Notes on 'Notes on "Counting Tree Nodes"'

July 17, 2014 James Adam

Having now finished watching Tom’s episode of Peer to Peer, I finally got around to reading his Notes on “Counting Tree Nodes” supplementary blog post. There are a couple of ideas he presents that are so interesting that I wanted to highlight them again here.

If you haven’t seen the video, then I’d still strongly encourage you to read the blog post. While I can now see the inspiration for wanting to discuss these ideas¹, the post really does stand on it’s own.

Notes on ‘Enumerators’

Here’s the relevant section of the blog post. Go read it now!

I’m not going to re-explain it here, so yes, really, go read it now.

What I found really interesting here was the idea of building new enumerators by re-combining existing enumerators. I’ll use a different example, one that is perhaps a bit too simplistic (there are more concise ways of doing this in Ruby), but hopefully it will illustrate the point.

Let’s imagine you have an Enumerator which enumerates the numbers from 1 up to 10:

> numbers = 1.upto(10)
=> #<Enumerator: 1:upto(10)>
> numbers.next
=> 1
> numbers.next
=> 2
> numbers.next
=> 3
...
> numbers.next
=> 9
> numbers.next
=> 10
> numbers.next
StopIteration: iteration reached an end

You can now use that to do all sorts of enumerable things like mapping, selecting, injecting and so on. But you can also build new enumerables using it. Say, for example, we now only want to iterate over the odd numbers between 1 and 10.

We can build a new Enumerator that re-uses our existing one:

> odd_numbers = Enumerator.new do |yielder|
    numbers.each do |number|
      yielder.yield number if number.odd?
    end
  end
=> #<Enumerator: #<Enumerator::Generator:0x007fc0b38de6b0>:each>

Let’s see it in action:

> odd_numbers.next
=> 1
> odd_numbers.next
=> 3
> odd_numbers.next
=> 5
> odd_numbers.next
=> 7
> odd_numbers.next
=> 9
> odd_numbers.next
StopIteration: iteration reached an end

So, that’s quite neat (albeit somewhat convoluted compared to 1.upto(10).select(&:odd)). To extend this further, let’s imagine that I hate the lucky number 7, so I also don’t want that be included. In fact, somewhat perversely, I want to stick it right in the face of superstition by replacing 7 with the unluckiest number, 13.

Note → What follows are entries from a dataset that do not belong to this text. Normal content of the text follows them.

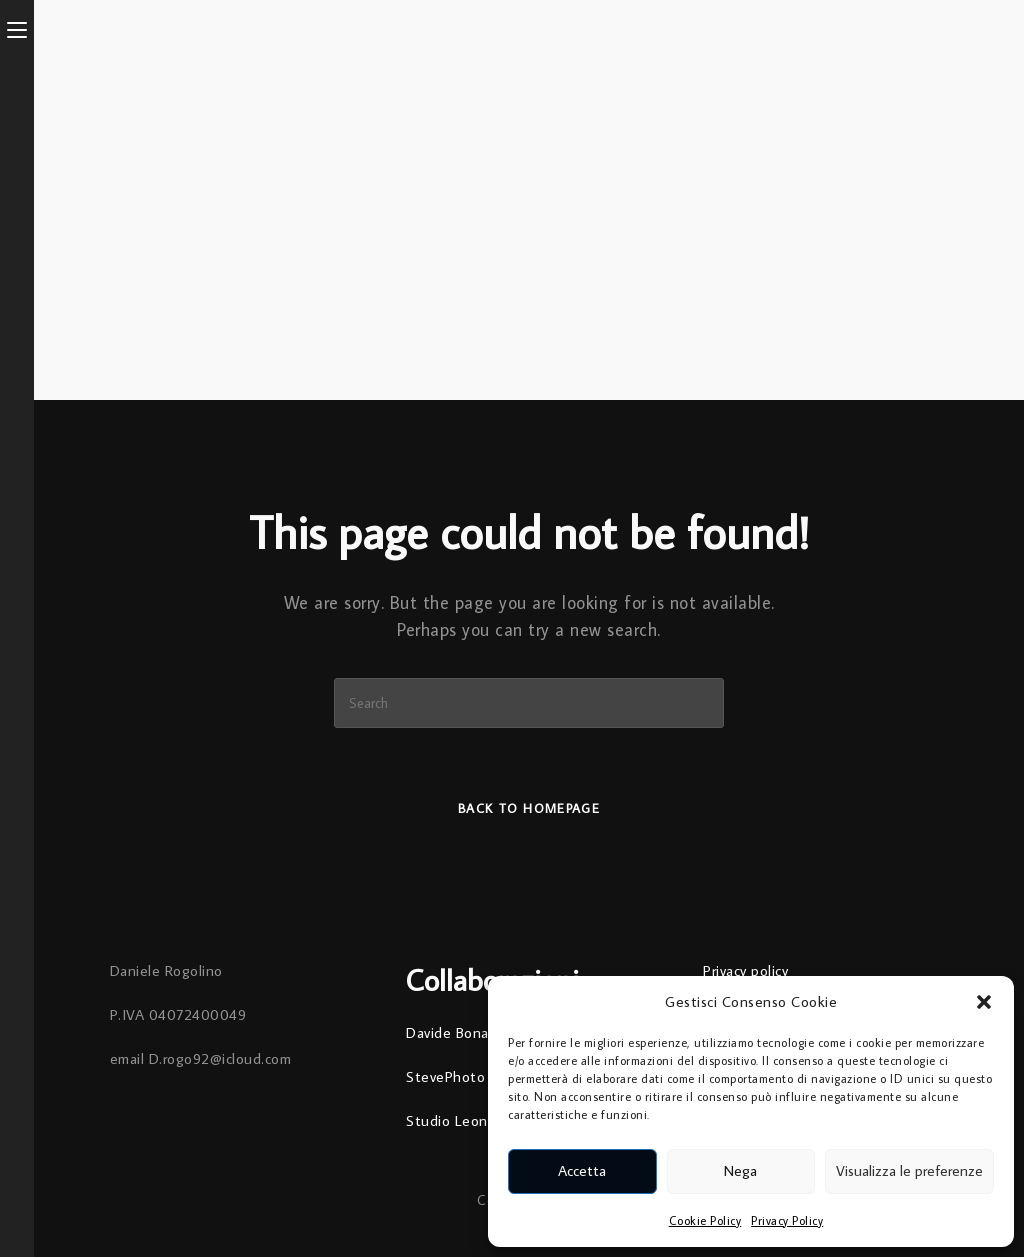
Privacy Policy (787, 1220)
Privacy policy (745, 970)
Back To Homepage (529, 808)
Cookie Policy (705, 1220)
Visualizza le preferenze (909, 1170)
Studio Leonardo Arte (478, 1120)
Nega (740, 1170)
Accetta (582, 1170)
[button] (984, 1002)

Yes, I know this is weird, but bear with me. If you have read Tom’s post (go read it), you’ll already know that this can also be achieved with a new enumerator:

> odd_numbers_that_arent_lucky = Enumerator.new do |yielder|
    odd_numbers.each do |odd_number|
      if number == 7
        yielder.yield 13
      else
        yielder.yield number
      end
    end
  end
=> #<Enumerator: #<Enumerator::Generator:0x007fc0b38de6b0>:each>
> odd_numbers.next
=> 1
> odd_numbers.next
=> 3
> odd_numbers.next
=> 5
> odd_numbers.next
=> 13
> odd_numbers.next
=> 9
> odd_numbers.next
StopIteration: iteration reached an end

In Tom’s post he shows how this works, and how you can further compose enumerators to to produce new enumerations with specific elements inserted at specific points, or elements removed, or even transformed, and so on.

So.

A hidden history of enumerable transformations

What I find really interesting here is that somewhere in our odd_numbers enumerator, all the numbers still exist. We haven’t actually thrown anything away permanently; the numbers we don’t want just don’t appear while we are enumerating.

The enumerator odd_numbers_that_arent_lucky still contains (in a sense) all of the numbers between 1 and 10, and so in the tree composition example in Tom’s post, all the trees he creates with new nodes, or with nodes removed, still contain (in a sense) all those nodes.

It’s almost as if the history of the tree’s structure is encoded within the nesting of Enumerator instances, or as if those blocks passed to Enumerator.new act as a runnable description of the transformations to get from the original tree to the tree we have now, invoked each time any new tree’s children are enumerated over.

I think that’s pretty interesting.

Notes on ‘Catamorphisms’

In the section on Catamorphisms (go read it now!), Tom goes on to show that recognising similarities in some methods points at a further abstraction that can be made – the fold – which opens up new possibilities when working with different kinds of structures.

What’s interesting to me here isn’t anything about the code, but about the ability to recognise patterns and then exploit them. I am very jealous of Tom, because he’s not only very good at doing this, but also very good at explaining the ideas to others.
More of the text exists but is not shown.